It’s my agency

I’m grooving on agency.
When words are your jam, it’s satisfying to have the right word. And agency is the right word for what matters to me in one… ok, two… of my spaces. Not the “insurance agency” definition, but the third one down: action or intervention, especially such as to produce a particular effect. I have been raising some girl-children. And I have been volunteering with Girl Scouts, for longer than I’ve been raising children. Conclusion: I am invested in building young women into leaders. True! But I’m interested in the part that comes before that.

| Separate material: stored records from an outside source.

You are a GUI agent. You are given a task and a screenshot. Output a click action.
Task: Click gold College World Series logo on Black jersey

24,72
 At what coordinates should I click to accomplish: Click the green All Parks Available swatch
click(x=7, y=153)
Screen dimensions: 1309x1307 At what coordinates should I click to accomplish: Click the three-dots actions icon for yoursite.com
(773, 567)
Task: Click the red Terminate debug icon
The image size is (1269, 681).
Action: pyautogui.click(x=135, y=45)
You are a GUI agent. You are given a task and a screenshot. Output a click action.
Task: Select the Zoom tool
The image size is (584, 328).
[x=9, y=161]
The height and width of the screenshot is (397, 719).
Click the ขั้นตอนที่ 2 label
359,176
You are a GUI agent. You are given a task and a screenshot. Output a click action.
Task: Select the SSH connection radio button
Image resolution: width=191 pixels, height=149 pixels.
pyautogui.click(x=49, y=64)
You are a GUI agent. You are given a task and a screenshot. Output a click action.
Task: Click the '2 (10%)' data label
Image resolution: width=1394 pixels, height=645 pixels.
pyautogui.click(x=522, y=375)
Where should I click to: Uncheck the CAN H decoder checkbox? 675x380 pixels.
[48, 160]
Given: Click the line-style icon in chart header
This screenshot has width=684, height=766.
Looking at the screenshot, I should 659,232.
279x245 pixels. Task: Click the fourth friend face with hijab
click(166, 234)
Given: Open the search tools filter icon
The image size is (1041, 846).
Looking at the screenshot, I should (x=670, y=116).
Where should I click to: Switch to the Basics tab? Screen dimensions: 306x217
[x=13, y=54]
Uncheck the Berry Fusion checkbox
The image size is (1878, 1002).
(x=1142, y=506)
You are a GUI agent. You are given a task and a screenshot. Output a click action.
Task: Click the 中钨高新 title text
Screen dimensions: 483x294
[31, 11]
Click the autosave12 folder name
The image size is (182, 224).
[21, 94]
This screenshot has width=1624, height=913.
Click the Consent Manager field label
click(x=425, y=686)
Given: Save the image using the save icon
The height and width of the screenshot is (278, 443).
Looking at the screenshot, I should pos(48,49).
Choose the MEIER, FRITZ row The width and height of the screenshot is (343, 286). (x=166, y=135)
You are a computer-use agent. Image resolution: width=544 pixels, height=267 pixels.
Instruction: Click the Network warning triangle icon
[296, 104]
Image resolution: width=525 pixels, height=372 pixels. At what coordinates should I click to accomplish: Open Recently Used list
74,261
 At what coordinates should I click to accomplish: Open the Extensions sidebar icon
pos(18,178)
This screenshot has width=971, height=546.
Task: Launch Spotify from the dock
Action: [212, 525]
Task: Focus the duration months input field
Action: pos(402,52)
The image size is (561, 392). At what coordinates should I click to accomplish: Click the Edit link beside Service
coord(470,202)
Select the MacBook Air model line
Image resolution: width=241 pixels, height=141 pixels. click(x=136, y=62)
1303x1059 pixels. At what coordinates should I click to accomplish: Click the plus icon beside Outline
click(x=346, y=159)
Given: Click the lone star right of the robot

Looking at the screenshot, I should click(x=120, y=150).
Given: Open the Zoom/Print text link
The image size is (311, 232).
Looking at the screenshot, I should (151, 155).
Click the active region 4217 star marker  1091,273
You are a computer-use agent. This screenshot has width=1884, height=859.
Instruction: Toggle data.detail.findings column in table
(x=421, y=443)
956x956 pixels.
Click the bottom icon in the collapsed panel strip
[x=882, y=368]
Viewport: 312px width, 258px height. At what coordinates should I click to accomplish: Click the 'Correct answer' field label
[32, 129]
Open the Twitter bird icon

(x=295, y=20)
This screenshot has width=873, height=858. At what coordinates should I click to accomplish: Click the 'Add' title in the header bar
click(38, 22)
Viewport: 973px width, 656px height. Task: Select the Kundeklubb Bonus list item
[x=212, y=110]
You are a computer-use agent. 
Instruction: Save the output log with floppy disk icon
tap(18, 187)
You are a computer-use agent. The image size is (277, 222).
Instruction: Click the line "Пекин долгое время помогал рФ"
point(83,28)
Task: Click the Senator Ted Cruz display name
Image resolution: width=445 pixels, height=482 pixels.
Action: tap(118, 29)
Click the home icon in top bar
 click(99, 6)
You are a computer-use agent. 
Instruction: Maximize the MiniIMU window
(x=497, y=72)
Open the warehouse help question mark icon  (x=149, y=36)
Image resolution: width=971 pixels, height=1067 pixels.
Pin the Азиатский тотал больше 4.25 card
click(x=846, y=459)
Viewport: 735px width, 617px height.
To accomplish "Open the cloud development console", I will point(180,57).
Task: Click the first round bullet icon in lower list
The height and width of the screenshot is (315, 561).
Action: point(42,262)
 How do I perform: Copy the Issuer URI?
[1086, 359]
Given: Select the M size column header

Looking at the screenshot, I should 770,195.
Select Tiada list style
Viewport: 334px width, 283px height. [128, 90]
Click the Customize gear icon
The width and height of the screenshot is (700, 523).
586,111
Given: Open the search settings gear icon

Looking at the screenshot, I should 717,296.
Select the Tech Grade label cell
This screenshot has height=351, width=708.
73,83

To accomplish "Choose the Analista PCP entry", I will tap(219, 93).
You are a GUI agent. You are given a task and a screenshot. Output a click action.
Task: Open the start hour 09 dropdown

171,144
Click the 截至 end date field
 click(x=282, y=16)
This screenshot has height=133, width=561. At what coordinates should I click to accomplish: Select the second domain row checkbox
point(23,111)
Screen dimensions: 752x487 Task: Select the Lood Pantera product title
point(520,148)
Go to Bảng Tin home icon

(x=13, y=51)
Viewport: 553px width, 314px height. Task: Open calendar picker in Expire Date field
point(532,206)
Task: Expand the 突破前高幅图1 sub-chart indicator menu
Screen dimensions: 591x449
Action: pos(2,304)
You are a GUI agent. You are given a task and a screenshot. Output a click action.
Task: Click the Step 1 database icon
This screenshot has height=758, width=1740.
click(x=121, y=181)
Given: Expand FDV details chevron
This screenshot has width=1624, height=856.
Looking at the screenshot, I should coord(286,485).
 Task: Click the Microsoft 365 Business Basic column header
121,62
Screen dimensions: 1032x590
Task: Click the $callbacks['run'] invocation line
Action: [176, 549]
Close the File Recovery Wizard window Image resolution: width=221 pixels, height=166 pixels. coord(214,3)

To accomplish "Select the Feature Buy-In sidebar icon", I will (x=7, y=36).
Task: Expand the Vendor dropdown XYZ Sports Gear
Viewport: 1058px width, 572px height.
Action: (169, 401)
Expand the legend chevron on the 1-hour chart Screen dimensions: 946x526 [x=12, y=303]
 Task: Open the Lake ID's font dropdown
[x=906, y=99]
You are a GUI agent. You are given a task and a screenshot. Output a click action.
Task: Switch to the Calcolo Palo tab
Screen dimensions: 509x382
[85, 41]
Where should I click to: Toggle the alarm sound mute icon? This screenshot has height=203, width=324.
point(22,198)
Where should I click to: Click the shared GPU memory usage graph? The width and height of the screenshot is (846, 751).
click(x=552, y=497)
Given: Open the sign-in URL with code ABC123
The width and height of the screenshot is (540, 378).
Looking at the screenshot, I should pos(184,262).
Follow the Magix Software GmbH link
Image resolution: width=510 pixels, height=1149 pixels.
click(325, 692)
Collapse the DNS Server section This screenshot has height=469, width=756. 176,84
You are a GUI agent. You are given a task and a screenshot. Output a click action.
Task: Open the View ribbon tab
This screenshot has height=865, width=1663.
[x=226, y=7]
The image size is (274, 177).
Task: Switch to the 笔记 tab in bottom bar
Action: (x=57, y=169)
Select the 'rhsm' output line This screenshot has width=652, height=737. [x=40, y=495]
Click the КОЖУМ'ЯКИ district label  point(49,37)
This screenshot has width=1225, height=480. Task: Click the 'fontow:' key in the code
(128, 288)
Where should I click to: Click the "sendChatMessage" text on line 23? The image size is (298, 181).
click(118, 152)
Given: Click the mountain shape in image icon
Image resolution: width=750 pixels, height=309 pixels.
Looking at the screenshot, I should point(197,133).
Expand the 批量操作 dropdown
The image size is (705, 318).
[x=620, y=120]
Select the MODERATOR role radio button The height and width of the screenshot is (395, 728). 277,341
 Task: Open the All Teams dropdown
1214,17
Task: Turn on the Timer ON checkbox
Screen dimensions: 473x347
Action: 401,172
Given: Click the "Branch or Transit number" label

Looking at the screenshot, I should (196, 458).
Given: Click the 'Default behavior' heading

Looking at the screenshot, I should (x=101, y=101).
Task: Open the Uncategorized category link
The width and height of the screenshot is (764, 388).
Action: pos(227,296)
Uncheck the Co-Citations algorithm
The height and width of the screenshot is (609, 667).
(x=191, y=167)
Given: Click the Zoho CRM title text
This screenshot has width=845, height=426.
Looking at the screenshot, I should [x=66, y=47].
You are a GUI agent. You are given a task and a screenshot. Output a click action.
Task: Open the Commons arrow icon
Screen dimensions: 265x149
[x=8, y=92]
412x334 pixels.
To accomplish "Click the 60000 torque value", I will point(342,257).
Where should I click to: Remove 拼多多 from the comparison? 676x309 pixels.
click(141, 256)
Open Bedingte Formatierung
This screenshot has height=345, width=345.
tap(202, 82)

I observe that people who are accustomed to agency step into leadership easily. Whoa with the jargon, right? I’ll come at it again. Here’s what I see:
Children learn by practicing, by attempting things multiple times—walking being the easy one to notice, and bicycle-riding coming in second, noticing-wise. But this is true for more than physical skills. The more times a behavior happens, the easier — more fluent — it gets. Whatever that behavior is. So what’s the behavior for agency? Being the person to make things happen.

Making things happen is an activity that adults do quite a bit of. One could argue that making things happen is the hallmark of adulthood; witness how I made myself get out of bed this morning. But making things happen is not necessarily an activity that children experience regularly, especially making things happen from one end (idea, concept) to the other (completed result). Now that I mention it, I bet that unstructured play includes agency practice… but that’s a research question for another time and place.

Kids, especially ones whose time is full of structures like school and sports, aren’t practicing agency. Not their ideas. Not their plans. Not their timing, nor roadblocks of their own making. Not their satisfaction of standing at the end, thinking, “Hey! I did that!” Or dissatisfaction when standing at the end, thinking, “Well, that was a waste. I won’t do that again!”

Agency is at the core of a great Girl Scout experience. “Girl led” is girl agency, over and over and over again. Starting in small ways with quick payoffs for the five-year-olds, but growing larger and longer as the practice stacks up over the years. Girl Scouts end up being leaders in their communities because they have agency practice. They say to themselves, “I can make this happen,” not “I am in charge.”

Well, that’s all snazzy. How does it happen? How does that work?

The long answer is enfolded in the thirteen years I spent leading a single Girl Scout troop. Six of the troop’s girls began with us in kindergarten or first grade…a heck of a lot of time to practice. Time matters when one’s developing a skill. But I think I can distill it into something more blog-sized:

Give plenty of room for failing.

I mean this in a particular way, though. I’m not advocating the cruelty of dropping a young person in a situation they don’t have resources for, then saying, “Sucks to be you!” metaphorically or literally. I want their resources to be at hand—if they ask for them.

I also want enough room for the kid with the Really Big Idea! to describe the vision, begin the plan, and—scaffolded by a few judicious adult questions (“Wow. How do you think you’d get the materials for that?” “Is there anyone we might need to check with before we begin?”)—figure out for herself whether the plan is something she can proceed with at this moment in her life.

Why should I be the one to say, “No, that won’t work,” when with a little time on my part she can see it for herself? And then she has the practice in *having the idea *beginning the plan *thinking through the possible problems *delivering the envisioned or adjusted outcome. Besides, I might be wrong.

Really, there is far less risk in this kind of failure than adults reflexively think. Very seldom, if one thinks carefully to the end, are there long-term injuries involved. A missed breakfast? Most of us are well-enough fed to live through that. Unexpected occurrences that have to be handled? Outcomes that don’t match the misty vision? Those are common enough in the rest of life, and they don’t stop us in our tracks.

It is this plan-to-finish experience, repeated many times, that transforms a young person into a builder in her community. When you have many memories of turning an idea into a reality, the world is a much less daunting place. You stop shrugging and saying, “Nothing can be done!” You know something can be done. You ask yourself, “Is this something I want to tackle?” You think, “How shall we begin?” You roll up your sleeves, and exercise your agency.